Howard Lefthand |
La pudeur est un sentiment «normal», une réalité sociale : on n’arrive pas en maillot de bain à une soirée entre amis, on ne déambule pas nu dans la rue. La pudeur est liée au respect de soi, de son intimité. La honte, en revanche, relève de la dépréciation de soi, de la culpabilité, de la faute. Mais la frontière entre l’une et l’autre n’est pas toujours très claire
Il n’est pas aisé de les distinguer l’une de l’autre. Honte et pudeur sont présentes toutes deux dans la relation : on n’est pas plus honteux seul que l’on n’est pudique seul. Elles mettent l’une et l’autre au premier plan la dimension sexuée du corps, saisi d’abord dans sa nudité. Toutes deux sont sous la dépendance du regard, mais le regard honnisseur juge, réduit le sujet au rang d’objet, de déchet, tandis que le regard de la pudeur assure un rôle de protection et de modulation du désir. La pudeur voile, la honte révèle une image mensongère que le sujet entend donner de lui. Mais toutes deux, à leur façon, protègent le narcissisme.
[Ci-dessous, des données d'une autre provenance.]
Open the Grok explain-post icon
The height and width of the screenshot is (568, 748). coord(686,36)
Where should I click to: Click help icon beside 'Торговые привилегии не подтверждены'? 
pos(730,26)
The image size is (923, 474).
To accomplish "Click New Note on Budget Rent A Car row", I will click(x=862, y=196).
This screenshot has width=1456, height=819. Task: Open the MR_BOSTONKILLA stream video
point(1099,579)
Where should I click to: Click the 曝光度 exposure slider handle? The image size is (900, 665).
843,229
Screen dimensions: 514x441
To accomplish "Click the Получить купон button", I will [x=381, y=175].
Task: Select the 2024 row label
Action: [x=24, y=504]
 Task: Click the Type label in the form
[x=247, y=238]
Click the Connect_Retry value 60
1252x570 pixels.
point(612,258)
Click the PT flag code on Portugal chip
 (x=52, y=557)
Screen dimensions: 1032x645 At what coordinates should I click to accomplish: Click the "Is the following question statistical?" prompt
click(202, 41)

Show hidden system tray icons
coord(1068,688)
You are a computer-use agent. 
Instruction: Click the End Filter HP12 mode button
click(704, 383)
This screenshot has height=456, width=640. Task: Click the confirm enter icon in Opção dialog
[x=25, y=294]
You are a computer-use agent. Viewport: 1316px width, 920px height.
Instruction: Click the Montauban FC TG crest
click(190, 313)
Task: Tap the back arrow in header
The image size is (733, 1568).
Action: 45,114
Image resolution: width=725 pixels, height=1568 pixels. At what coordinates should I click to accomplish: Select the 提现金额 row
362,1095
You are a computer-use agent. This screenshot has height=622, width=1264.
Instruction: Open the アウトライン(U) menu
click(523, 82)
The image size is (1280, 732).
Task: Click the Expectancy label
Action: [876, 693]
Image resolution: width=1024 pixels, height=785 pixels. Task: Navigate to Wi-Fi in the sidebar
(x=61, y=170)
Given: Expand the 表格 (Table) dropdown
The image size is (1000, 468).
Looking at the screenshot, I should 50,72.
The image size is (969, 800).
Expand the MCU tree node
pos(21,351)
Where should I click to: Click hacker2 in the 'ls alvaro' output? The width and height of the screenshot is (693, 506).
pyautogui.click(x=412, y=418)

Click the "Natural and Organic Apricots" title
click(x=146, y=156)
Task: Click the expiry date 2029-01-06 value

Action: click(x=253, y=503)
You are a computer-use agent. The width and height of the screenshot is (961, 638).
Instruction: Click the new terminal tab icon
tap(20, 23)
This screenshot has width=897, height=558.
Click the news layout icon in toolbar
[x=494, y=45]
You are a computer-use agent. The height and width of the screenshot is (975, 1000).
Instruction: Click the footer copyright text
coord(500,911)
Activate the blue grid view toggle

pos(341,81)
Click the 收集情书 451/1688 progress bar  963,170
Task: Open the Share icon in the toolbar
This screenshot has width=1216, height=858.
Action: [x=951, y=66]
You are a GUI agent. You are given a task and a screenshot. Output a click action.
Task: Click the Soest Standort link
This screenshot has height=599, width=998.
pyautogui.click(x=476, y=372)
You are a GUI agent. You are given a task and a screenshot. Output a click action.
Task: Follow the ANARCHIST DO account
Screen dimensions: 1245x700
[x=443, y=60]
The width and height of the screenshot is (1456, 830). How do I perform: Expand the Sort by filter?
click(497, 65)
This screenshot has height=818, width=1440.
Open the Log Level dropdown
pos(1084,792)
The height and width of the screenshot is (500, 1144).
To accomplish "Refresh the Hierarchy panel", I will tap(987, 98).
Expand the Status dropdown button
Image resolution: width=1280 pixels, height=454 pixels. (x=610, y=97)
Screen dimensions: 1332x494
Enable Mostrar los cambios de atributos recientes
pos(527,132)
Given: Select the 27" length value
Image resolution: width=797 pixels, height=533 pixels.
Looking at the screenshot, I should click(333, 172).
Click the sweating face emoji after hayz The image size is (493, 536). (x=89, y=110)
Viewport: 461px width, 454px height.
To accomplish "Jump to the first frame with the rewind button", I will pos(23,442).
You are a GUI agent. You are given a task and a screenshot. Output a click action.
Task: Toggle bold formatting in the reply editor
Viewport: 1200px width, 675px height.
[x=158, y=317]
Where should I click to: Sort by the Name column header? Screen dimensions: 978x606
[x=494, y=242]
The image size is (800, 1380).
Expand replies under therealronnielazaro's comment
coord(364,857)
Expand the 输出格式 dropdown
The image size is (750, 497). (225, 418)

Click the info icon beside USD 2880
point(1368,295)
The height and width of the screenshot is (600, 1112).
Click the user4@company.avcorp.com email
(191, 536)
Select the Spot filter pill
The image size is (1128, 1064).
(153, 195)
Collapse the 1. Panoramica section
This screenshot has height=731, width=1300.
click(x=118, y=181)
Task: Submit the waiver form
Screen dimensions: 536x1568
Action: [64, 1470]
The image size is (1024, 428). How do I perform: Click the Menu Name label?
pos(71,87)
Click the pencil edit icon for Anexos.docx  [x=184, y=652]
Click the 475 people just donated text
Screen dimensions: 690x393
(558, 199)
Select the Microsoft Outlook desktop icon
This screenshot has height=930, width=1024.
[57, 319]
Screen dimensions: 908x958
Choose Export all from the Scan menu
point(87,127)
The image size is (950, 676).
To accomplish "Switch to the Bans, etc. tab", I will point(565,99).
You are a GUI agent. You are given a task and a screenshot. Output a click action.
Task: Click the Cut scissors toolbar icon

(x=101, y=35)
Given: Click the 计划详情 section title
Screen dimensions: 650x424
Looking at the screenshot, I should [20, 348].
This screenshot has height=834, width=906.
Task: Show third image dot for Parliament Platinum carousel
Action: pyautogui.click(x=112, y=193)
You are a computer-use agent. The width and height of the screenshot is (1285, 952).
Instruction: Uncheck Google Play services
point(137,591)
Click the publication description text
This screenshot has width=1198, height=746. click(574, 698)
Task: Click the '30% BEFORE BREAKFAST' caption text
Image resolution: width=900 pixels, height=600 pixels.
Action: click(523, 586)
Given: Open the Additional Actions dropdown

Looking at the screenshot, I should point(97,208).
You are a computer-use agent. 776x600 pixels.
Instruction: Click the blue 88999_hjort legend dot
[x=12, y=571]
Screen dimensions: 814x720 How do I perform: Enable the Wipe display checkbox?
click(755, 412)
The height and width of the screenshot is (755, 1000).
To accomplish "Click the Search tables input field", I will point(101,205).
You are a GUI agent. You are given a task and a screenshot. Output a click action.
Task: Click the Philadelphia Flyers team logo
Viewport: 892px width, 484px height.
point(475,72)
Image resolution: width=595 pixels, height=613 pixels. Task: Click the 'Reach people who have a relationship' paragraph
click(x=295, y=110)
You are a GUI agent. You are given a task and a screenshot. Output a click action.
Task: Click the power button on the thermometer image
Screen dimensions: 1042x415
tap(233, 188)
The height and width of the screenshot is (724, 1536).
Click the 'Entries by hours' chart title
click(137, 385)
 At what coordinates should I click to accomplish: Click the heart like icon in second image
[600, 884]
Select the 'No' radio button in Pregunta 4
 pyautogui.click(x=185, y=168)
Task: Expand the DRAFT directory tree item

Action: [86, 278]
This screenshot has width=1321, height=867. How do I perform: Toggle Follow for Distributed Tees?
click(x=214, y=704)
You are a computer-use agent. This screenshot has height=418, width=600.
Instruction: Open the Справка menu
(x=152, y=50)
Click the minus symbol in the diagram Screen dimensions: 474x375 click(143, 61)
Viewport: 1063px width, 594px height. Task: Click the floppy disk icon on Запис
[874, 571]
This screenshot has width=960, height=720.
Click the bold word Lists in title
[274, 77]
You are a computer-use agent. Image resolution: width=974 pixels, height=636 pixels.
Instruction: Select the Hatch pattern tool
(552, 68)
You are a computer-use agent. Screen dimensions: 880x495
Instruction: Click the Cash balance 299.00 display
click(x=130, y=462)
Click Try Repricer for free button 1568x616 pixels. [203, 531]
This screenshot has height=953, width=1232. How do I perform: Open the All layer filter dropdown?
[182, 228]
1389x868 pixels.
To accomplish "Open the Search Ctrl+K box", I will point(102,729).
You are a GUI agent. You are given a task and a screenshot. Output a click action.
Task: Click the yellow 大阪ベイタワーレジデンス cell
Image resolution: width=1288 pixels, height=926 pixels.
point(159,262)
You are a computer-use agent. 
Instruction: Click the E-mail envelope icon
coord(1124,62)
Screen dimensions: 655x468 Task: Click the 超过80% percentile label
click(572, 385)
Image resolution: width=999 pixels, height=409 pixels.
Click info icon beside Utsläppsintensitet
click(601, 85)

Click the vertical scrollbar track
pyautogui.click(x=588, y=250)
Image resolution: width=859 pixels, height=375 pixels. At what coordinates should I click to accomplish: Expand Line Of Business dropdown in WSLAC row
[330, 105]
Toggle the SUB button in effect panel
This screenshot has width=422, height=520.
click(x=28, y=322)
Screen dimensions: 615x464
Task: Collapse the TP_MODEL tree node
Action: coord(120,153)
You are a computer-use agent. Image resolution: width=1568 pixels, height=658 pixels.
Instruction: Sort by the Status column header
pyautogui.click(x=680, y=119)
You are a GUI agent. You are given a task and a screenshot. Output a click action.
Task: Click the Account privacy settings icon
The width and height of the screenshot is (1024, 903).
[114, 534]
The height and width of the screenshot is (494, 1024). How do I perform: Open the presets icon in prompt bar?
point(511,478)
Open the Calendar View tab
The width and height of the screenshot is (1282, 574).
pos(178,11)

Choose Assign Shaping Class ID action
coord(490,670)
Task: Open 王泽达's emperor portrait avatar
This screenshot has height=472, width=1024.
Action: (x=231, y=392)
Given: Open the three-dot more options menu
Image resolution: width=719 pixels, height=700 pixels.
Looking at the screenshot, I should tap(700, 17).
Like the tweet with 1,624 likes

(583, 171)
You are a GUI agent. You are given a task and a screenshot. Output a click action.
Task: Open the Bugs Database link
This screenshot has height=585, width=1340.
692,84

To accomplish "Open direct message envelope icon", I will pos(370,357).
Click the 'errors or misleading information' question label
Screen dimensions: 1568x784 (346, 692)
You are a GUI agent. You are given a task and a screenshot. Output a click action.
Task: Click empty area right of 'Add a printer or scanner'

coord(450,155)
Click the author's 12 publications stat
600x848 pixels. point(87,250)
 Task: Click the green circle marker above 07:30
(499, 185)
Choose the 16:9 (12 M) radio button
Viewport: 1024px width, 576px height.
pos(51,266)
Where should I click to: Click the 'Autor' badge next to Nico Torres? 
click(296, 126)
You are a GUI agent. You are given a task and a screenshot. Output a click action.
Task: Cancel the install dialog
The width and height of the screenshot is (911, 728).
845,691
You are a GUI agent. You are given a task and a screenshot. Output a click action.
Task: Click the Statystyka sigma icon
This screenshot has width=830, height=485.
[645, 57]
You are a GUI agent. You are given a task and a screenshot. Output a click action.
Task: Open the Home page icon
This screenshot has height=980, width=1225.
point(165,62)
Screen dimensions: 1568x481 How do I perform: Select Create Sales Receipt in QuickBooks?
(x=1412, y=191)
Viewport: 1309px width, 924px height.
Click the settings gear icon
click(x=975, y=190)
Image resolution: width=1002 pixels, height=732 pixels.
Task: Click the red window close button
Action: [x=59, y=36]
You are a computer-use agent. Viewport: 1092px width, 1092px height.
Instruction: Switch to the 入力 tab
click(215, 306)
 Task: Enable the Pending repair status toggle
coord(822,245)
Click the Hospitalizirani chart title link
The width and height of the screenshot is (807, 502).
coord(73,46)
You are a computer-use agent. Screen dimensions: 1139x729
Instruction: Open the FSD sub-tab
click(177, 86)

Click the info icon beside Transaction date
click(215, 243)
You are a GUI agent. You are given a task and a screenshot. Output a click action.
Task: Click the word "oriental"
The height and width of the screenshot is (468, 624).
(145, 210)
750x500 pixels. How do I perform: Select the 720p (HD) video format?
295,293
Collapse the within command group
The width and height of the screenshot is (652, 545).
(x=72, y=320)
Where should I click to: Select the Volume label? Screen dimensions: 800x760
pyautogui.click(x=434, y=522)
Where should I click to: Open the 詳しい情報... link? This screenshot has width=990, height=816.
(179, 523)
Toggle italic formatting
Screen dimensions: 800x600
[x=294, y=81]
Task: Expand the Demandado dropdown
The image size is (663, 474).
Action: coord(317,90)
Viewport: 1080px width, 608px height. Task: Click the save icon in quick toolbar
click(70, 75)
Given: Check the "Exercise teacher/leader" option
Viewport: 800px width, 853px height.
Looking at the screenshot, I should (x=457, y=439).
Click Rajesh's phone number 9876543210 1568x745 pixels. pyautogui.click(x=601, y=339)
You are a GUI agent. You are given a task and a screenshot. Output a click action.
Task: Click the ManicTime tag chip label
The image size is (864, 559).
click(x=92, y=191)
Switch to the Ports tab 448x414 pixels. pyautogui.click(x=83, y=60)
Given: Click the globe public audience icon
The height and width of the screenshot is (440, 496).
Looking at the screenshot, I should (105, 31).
Si elles participent à la construction du sujet et à la mise en place de l’altérité, notons cependant que la honte vient révéler une blessure ou une défaillance narcissique, tandis que la pudeur témoigne de la qualité de la relation d’objet, révélant l’existence d’un espace de discontinuité par rapport à l’autre, dont l’existence n’est pas évidente, lorsque c’est la honte qui se manifeste.
Ainsi, on peut dire que la honte et la pudeur sont toutes deux à l’interface entre le sujet et l’autre, l’une, la honte, côté narcissisme, relevant plus de la répression, l’autre, la pudeur, côté objectal, plutôt manifestation d’un refoulement partiel intermittent. Entre ces deux bornes, ou peut-être plutôt ces deux enveloppes, se spécifie l’espace de l’intime."